Thursday, December 14, 2006

"I been away a long time." (Last sentence of One Flew Over The Cuckoo's Nest)


Where do I begin?

I realized that if I didn't post on here for any longer that I would never post on here again. It's kind of sad that this blog, of all things, has become a gumption trap. You'd think that something I do ostensibly for fun, or release, would always be voluntary. Alas, I used to feel guilty over forgetting to write in my own diary--something that no one else but me will ever read. I used to have a dim idea that someone might want to publish it someday, but after re-reading it in my late teens and early twenties I have decided that it will be burned as soon as I'm dead--if not long before.

I know I haven't posted the interview with Scott yet. That, in fact, is the main reason for my discomfort of posting on here. Of all things. I'll probably have it up here before Christmas, though I can't make any promises. What I can promise is that it will be interesting reading. It was also somewhat heartening to me as an aspiring small business owner. I believe he said something to the effect that "If you want to open a small business, it can't be for work. It has to be for love."

And love is what drove me to finally bite the bullet and get in touch with the Williamsburg Winery. I told them that I was a chemistry major who would be graduating in the spring and that I was looking for a job to last the year between now and grad school. This is the reply I got:

Mr. May,

At present we are fully staffed in the winemaking department. However, if you have an interest we may be able to find a place for you in Viticulture. Obviously this not winemaking but grape growing is just as important and you get to work outside. If you think this is something you might like please let me know and I will discuss further with the vineyard manager.

Cheers,
etc.

I told him, yes, I was very interested, and he replied that I should get in touch with them at a time closer to actual graduation. I'm kind of afraid to hope, and kind of afraid not to. If I hope too much and put all my eggs in one basket then I risk losing all the confidence I have if they don't have a job for me in May. If I don't hope, then it's not love. Love is hope in the face of danger to whatever end. For years my parents, guidance counselors, and teachers told me to "find a passion." For years I wasn't sure I'd ever had one, that I'd settle for some job and be reasonably happy and wonder for the rest of my life whether I had chosen what I really wanted. Now that I know what I really, what I love and want to do even though I know so little about it, I know what I have to lose--and what I have to gain.

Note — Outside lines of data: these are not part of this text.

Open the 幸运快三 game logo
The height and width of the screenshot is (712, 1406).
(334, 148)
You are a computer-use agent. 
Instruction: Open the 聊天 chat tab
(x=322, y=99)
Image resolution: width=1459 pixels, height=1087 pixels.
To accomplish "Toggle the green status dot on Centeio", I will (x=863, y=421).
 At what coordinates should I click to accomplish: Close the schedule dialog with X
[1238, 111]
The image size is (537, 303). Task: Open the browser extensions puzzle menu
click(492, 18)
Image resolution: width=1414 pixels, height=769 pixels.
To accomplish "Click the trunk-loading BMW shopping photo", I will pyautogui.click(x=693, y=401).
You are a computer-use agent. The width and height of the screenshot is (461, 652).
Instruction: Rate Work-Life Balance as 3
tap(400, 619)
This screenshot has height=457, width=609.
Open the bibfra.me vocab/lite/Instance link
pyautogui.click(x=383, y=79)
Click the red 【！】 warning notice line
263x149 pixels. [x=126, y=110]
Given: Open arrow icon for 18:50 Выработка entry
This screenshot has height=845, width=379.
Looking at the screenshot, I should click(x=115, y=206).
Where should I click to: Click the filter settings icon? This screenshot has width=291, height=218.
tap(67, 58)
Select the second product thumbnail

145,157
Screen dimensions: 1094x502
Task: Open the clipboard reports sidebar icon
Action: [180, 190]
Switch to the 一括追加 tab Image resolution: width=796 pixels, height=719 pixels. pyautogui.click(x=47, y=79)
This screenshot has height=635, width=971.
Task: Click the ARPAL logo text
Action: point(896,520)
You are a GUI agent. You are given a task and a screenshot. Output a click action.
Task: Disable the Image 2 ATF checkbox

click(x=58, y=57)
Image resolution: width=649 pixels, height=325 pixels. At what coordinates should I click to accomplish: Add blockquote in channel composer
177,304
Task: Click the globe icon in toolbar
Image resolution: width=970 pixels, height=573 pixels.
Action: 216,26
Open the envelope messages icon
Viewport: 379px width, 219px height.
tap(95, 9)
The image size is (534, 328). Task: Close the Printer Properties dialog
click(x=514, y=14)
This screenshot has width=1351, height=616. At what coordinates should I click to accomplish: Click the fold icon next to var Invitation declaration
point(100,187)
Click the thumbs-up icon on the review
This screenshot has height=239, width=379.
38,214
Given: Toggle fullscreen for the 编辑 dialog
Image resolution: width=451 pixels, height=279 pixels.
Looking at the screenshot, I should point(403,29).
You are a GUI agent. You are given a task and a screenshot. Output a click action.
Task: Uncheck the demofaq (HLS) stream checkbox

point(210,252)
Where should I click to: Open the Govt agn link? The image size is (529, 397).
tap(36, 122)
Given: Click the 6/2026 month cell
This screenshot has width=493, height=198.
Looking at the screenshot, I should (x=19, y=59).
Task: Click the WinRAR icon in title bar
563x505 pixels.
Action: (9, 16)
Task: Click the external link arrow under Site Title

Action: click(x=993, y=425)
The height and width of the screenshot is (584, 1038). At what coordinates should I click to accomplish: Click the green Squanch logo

For now I delve back into exams. But at night, when I go to bed exhausted and drained, I close my eyes and imagine the winery that I might someday own. Even in the face of everything that's hit me this semester--in the face of every rejection, every heartbreak, every abuse at the hands of Dr. DeFotis--I can't help but smile. There's no place I can be since I found serenity--but they can't take the sky from me.



I'm still flying.

1 Comments:

Anonymous Anonymous said...

Will, I'm so glad you're going through with pursuing the wine business. I'm still kind of waiting to realize my passion, so the fact that you found yours is inspiration. Keep at it.